• [YOUR INSTRUCTIONS] Restate word for word the entries below, starting with the line with "Seyfo Dayı’yı kim öldürdü ? (828, 1535)" and continuing through the line with "Yufka ekmeği nasıl saklanır ? (829, 1454)". Include both of those lines and no others.

• [SUPPLIED RECORDS]

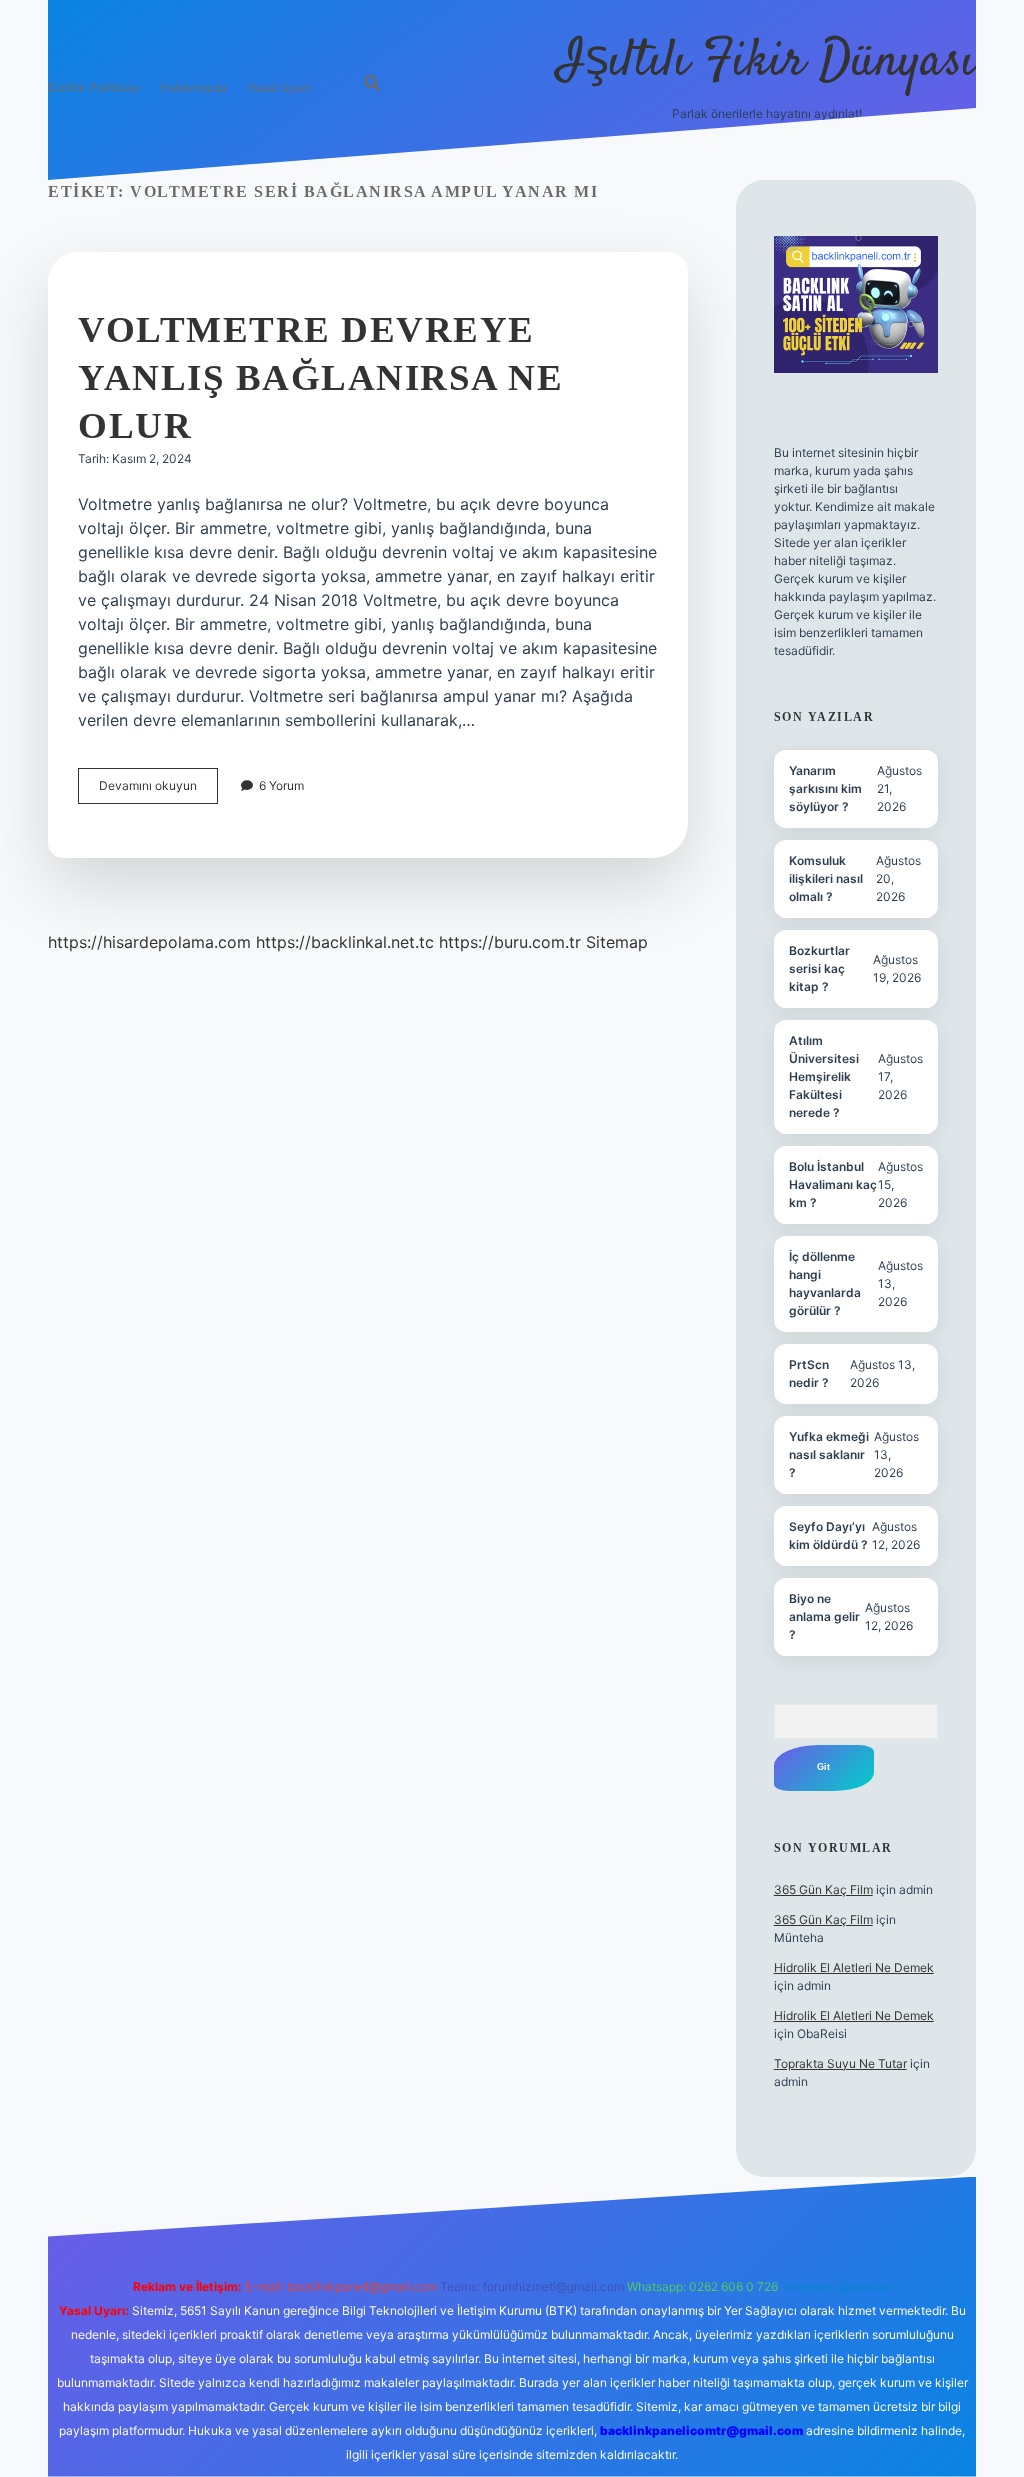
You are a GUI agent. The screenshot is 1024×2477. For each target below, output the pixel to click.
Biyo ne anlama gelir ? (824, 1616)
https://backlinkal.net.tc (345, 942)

* * *

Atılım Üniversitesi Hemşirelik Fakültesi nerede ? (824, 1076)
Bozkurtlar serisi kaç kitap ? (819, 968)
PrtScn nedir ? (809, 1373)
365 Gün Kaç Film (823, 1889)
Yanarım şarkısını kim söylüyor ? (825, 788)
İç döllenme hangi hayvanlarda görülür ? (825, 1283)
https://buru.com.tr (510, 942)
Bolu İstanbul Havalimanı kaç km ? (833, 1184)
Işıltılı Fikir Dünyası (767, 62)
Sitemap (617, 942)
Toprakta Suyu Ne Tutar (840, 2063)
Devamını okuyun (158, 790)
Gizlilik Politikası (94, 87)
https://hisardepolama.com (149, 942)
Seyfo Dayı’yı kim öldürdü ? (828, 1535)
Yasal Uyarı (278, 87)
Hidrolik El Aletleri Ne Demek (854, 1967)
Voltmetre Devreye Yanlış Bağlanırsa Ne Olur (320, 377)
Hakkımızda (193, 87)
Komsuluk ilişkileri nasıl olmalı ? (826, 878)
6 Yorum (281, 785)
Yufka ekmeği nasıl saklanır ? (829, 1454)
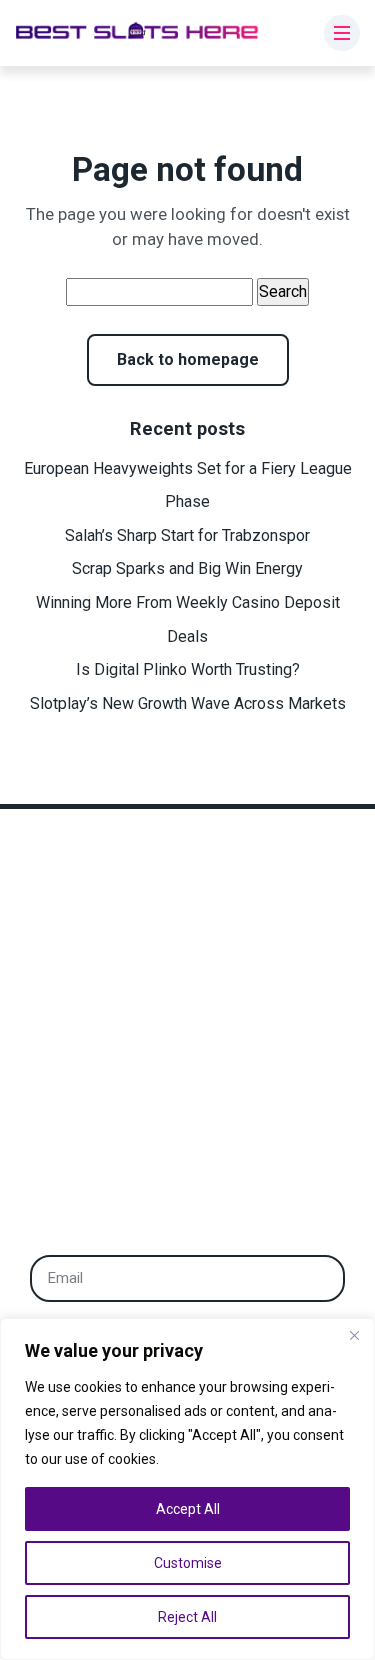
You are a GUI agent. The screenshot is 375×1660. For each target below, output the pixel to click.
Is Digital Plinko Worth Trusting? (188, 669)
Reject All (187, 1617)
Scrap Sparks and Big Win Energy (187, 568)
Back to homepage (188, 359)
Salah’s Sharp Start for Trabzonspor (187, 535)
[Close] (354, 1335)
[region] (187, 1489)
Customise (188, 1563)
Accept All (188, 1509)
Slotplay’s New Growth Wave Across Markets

• [EXERCISE SOLUTION]
Seyfo Dayı’yı kim öldürdü ? (828, 1535)
Yasal Uyarı (278, 87)
Hidrolik El Aletleri Ne Demek (854, 1967)
Voltmetre Devreye Yanlış Bağlanırsa Ne Olur (320, 377)
Hakkımızda (193, 87)
Komsuluk ilişkileri nasıl olmalı ? (826, 878)
6 Yorum (281, 785)
Yufka ekmeği nasıl saklanır ? (829, 1454)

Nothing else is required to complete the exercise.